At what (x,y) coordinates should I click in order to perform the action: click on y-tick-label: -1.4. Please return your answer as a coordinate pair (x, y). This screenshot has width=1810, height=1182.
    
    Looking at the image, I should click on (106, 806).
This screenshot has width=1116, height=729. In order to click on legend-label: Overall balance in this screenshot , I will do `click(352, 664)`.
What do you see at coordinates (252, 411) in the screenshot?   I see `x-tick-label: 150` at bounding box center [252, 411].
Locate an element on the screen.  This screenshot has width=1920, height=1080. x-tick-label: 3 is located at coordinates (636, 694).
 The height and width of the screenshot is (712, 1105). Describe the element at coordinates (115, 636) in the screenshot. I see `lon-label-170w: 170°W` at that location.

________________

Please revise the entries above so that every "y-tick-label" becomes "y-axis tick label", keeping everything else unchanged.

- _EXPECTED ANSWER_
At what (x,y) coordinates should I click in order to perform the action: click on y-axis tick label: -1.4. Please return your answer as a coordinate pair (x, y). This screenshot has width=1810, height=1182.
    
    Looking at the image, I should click on (106, 806).
This screenshot has width=1116, height=729. In order to click on legend-label: Overall balance in this screenshot , I will do `click(352, 664)`.
What do you see at coordinates (252, 411) in the screenshot?   I see `x-tick-label: 150` at bounding box center [252, 411].
Locate an element on the screen.  This screenshot has width=1920, height=1080. x-tick-label: 3 is located at coordinates (636, 694).
 The height and width of the screenshot is (712, 1105). Describe the element at coordinates (115, 636) in the screenshot. I see `lon-label-170w: 170°W` at that location.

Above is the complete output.